I'm all for NON REFRIGERATED items while cruising for more than a few days. EVERYTHING tastes good on a boat as long as you don't make people sick. I am amazed at the number of chicken recipes. My thoughts-with all the bad press on chicken, I don't want something that is messy to keep, or clean, or clean up after, on the boat. Best I do with chicken, is I take one of those rotiserie chickens for the first night. Canned goods can taste good and they don't spoil or need refrigeration. 
This a great side dish on a boat and it is all canned:
French Cut Green Bean Cassarole, (we have all had it- Green beans, mushroom soup, and canned fried onion rings for the topping). Diference is you can heat it up on boat on the top burner and then throw the onion rings on top, cover it and it is done. Not the same as baking it in the oven, but keeps it a lot cooler below decks can even be done on the grill. If you want to get some raves throw some crumbled bacon bits, (from the jar out of the fridge on top).
Canned meats are notoriously saltly but can be a real hit when you are running for days on a boat. If soaked, a lot of the salt comes out.

What this task involves: Write what comes next in the passage on cooking aboard a boat without refrigeration, picking up after its last sentence. The items that come after this passage on boat cooking are not needed.

Entries shown:
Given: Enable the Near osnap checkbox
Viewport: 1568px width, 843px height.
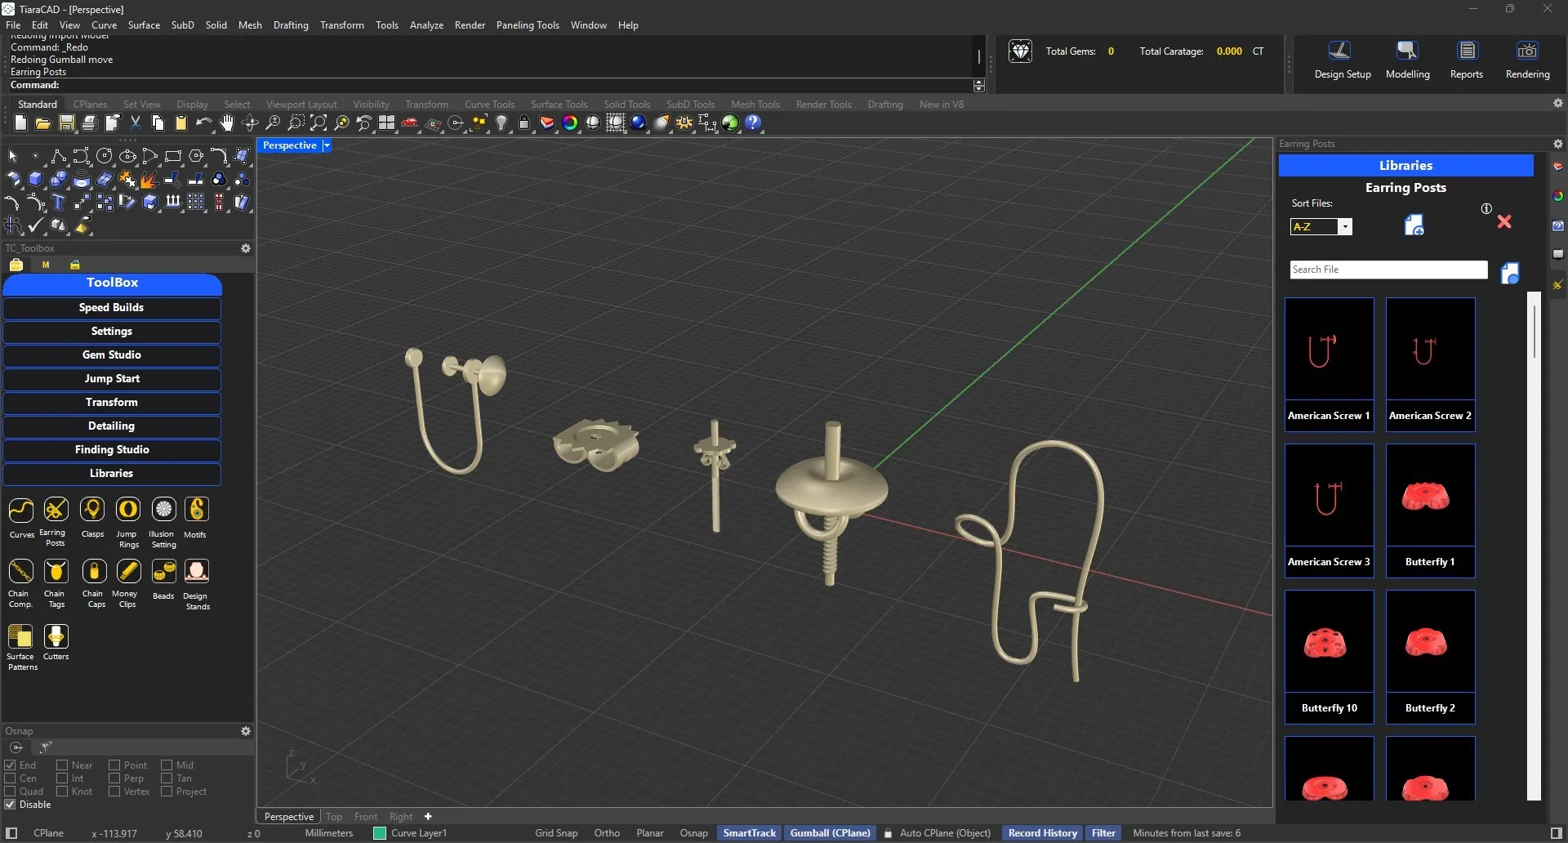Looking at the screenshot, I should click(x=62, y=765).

--

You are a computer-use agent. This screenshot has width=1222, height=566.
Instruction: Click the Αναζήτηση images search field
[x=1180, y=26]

---

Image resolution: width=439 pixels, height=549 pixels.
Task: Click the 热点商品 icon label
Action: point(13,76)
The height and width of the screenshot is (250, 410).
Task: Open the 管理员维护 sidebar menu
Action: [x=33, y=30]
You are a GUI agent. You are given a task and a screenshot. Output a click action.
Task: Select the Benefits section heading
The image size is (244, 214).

Response to this task:
Then grilled, or pan seared with some spices to give them a bit of color and flavor. Right from the can to the frying pan. Fried Spam with Mac & cheese (we prefer a nice Red Zin with this treat). They will rave about it, if you've worked em hard, even if they think they HATE Spam and haven't had Mac & cheese since they were kids. A litte Clove and brown sugar on a canned ham, with canned sweets and stove top roasted, topped with some canned pinapple that has been heated until it carmelizes. Can't beat instant Garlic Mashed potatoes on a boat for a quick and easy side dish that anybody who can boil water can make. Canned Hunt's Sauces need a lot of doctoring with some basil, garlic etc., but with some fresh caught fish, a litte parm cheese from the plasitc jar, and you can really take the boredom out of fish that you catch and of course have to eat. Or you really can use that canned Hunt's sauce with pasta, and some canned meats or Eggplant, or mushrooms. Biggest hit on the last off shore was Spam Marinara and stove top biscuits.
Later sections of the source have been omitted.